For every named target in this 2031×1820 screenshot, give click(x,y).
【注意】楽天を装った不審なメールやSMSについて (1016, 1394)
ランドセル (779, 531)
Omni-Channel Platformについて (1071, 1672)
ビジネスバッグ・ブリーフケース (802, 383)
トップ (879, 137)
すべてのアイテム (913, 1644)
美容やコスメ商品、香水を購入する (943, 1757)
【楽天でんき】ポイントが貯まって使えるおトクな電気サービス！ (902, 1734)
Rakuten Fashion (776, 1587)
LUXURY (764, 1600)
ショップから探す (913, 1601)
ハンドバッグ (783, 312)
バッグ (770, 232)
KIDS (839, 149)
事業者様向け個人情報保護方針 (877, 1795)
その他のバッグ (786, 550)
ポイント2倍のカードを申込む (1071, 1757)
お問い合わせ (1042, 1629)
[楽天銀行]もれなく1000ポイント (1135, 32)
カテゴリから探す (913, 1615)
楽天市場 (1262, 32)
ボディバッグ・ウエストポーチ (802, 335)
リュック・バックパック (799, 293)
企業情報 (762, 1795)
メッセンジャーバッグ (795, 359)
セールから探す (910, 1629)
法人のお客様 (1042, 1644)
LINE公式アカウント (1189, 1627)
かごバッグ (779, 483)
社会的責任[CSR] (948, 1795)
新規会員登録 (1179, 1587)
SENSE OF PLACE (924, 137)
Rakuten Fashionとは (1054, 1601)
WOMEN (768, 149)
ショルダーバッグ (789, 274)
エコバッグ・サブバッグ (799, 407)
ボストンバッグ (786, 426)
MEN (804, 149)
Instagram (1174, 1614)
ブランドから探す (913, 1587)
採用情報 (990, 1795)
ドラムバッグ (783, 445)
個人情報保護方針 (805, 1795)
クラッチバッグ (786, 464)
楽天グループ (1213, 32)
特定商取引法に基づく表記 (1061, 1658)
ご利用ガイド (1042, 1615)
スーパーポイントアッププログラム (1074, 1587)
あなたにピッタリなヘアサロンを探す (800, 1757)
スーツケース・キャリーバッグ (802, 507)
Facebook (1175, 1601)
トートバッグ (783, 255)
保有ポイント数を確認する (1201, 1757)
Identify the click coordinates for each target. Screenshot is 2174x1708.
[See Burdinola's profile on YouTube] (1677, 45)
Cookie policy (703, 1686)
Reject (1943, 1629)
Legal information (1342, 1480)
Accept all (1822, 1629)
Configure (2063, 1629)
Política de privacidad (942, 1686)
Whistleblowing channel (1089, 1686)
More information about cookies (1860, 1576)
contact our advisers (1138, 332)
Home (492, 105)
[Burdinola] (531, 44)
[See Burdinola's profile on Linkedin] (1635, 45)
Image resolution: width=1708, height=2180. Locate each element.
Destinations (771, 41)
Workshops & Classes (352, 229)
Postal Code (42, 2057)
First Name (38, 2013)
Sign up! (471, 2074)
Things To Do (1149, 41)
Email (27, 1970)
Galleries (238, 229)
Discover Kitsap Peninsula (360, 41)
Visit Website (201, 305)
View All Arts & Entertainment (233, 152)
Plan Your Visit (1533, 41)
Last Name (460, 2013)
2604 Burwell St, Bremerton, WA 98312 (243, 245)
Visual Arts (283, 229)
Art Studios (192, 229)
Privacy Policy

┄┄┄┄┄┄

- Instructions for the task
Return the material above in full, word for word.

- Solution for this task
For every named target in this 2031×1820 screenshot, give click(x,y).
【注意】楽天を装った不審なメールやSMSについて (1016, 1394)
ランドセル (779, 531)
Omni-Channel Platformについて (1071, 1672)
ビジネスバッグ・ブリーフケース (802, 383)
トップ (879, 137)
すべてのアイテム (913, 1644)
美容やコスメ商品、香水を購入する (943, 1757)
【楽天でんき】ポイントが貯まって使えるおトクな電気サービス！ (902, 1734)
Rakuten Fashion (776, 1587)
LUXURY (764, 1600)
ショップから探す (913, 1601)
ハンドバッグ (783, 312)
バッグ (770, 232)
KIDS (839, 149)
事業者様向け個人情報保護方針 (877, 1795)
その他のバッグ (786, 550)
ポイント2倍のカードを申込む (1071, 1757)
お問い合わせ (1042, 1629)
[楽天銀行]もれなく1000ポイント (1135, 32)
カテゴリから探す (913, 1615)
楽天市場 (1262, 32)
ボディバッグ・ウエストポーチ (802, 335)
リュック・バックパック (799, 293)
企業情報 (762, 1795)
メッセンジャーバッグ (795, 359)
セールから探す (910, 1629)
法人のお客様 (1042, 1644)
LINE公式アカウント (1189, 1627)
かごバッグ (779, 483)
社会的責任[CSR] (948, 1795)
新規会員登録 (1179, 1587)
SENSE OF PLACE (924, 137)
Rakuten Fashionとは (1054, 1601)
WOMEN (768, 149)
ショルダーバッグ (789, 274)
エコバッグ・サブバッグ (799, 407)
ボストンバッグ (786, 426)
MEN (804, 149)
Instagram (1174, 1614)
ブランドから探す (913, 1587)
採用情報 (990, 1795)
ドラムバッグ (783, 445)
個人情報保護方針 (805, 1795)
クラッチバッグ (786, 464)
楽天グループ (1213, 32)
特定商取引法に基づく表記 (1061, 1658)
ご利用ガイド (1042, 1615)
スーパーポイントアッププログラム (1074, 1587)
あなたにピッタリなヘアサロンを探す (800, 1757)
スーツケース・キャリーバッグ (802, 507)
Facebook (1175, 1601)
トートバッグ (783, 255)
保有ポイント数を確認する (1201, 1757)
Identify the click coordinates for each target. Screenshot is 2174x1708.
[See Burdinola's profile on YouTube] (1677, 45)
Cookie policy (703, 1686)
Reject (1943, 1629)
Legal information (1342, 1480)
Accept all (1822, 1629)
Configure (2063, 1629)
Política de privacidad (942, 1686)
Whistleblowing channel (1089, 1686)
More information about cookies (1860, 1576)
contact our advisers (1138, 332)
Home (492, 105)
[Burdinola] (531, 44)
[See Burdinola's profile on Linkedin] (1635, 45)
Image resolution: width=1708, height=2180. Locate each element.
Destinations (771, 41)
Workshops & Classes (352, 229)
Postal Code (42, 2057)
First Name (38, 2013)
Sign up! (471, 2074)
Things To Do (1149, 41)
Email (27, 1970)
Galleries (238, 229)
Discover Kitsap Peninsula (360, 41)
Visit Website (201, 305)
View All Arts & Entertainment (233, 152)
Plan Your Visit (1533, 41)
Last Name (460, 2013)
2604 Burwell St, Bremerton, WA 98312 (243, 245)
Visual Arts (283, 229)
Art Studios (192, 229)
Privacy Policy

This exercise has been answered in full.